The more fantastic a story, the greater the need for justification. To write a technothriller about a covert ops team hunting down terrorists, all you have to do is say that the government created new counterterrorist organisation with the best training and technology to pursue evildoers, and a reader will happily lap it up. But if a story has strong fantasy or sci fi elements, writers need to go out of their way to create a world where their story can plausibly take place.
Let’s take the original Star Wars trilogy. The franchise rests on several core pillars: the Galactic Empire and the Rebel Alliance that opposes it; the existence of many alien species with roughly compatible biochemistry and language, terraformed worlds and faster-than-light spaceships; and most of all, the Force. Take any of these away and you won’t have Jedi fighting Stormtroopers with super Force powers, Han Solo smuggling contraband across the galaxy, Jabba the Hutt taking Leia as a slave, the Death Star, or Ewoks.

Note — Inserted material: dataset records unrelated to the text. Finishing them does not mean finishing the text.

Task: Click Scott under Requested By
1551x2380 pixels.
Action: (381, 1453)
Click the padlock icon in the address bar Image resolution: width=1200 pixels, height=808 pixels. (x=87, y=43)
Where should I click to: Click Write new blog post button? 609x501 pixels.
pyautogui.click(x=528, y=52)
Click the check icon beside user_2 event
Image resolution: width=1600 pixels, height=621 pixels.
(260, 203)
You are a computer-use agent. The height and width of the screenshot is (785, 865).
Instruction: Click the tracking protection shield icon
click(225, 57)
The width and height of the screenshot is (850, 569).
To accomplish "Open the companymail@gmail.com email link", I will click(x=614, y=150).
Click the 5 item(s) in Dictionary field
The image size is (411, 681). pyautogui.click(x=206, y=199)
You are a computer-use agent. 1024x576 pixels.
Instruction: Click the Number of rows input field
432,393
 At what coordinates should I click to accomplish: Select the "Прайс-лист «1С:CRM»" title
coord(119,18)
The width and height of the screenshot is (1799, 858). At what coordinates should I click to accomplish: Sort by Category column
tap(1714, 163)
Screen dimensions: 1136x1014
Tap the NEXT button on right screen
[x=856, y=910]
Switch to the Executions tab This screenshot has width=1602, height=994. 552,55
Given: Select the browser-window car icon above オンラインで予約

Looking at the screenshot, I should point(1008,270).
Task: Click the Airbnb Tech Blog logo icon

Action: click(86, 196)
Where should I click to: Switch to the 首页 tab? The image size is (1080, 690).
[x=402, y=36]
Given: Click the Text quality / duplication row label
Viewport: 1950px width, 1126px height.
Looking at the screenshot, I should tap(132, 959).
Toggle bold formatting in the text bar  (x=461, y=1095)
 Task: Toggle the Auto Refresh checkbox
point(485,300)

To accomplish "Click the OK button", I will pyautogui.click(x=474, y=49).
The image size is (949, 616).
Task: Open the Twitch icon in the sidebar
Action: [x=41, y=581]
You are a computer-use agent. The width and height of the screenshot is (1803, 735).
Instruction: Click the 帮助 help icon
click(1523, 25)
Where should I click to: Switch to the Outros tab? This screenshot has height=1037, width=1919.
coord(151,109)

Worldbuilding goes more than just creating a cool setting and exotic societies. You are building the axes mundi, the world pillars, that make the story, characters, setting, and events possible. When done right, the worldbuilding enables spectacular stories and compelling characters to come to life. But when the worldbuilding is shaky and half-hearted, it undercuts the story it is meant to support.
Case in point: Talentless Nana.
How NOT to Create A Story
In the world of Talentless Nana, humans are under siege from an implacable enemy. Fifty years prior to the story, monstrous creatures with supernatural abilities began appearing around the world, leaving death and devastation in their wake. However, by some miracle, children also began developing psychic powers. Called Talented, they are treated as the saviours of humanity. The government of Japan identifies the Talented and sends them off to a special boarding school in an isolated island, where they learn how to fight the enemies of humanity.
Our hero is Nakajima Nanao, a young boy with no talent who was somehow admitted to the school, and is isolated from everyone else in class. In Chapter 1, a new student named Hiragi Nana transfers into the school. Hiragi is a perpetually cheerful telepath, and with her mind-reading powers she quickly neutralises the class bully, makes friends with Nakajima — and draws out his hidden talent: the power to neutralise other talents. In an instant, Nakajima goes from outcast to hero.
As the chapter draws to a close, Nakajima meets Hiragi at an isolated cliff. They have a heart-to-heart chat, and Hiragi reveals she can’t turn off her power. Nakajima holds her hands. Hiragi breaks into a grateful and bashful smile, and declares she can’t read his mind. It’s the perfect set-up for a confession.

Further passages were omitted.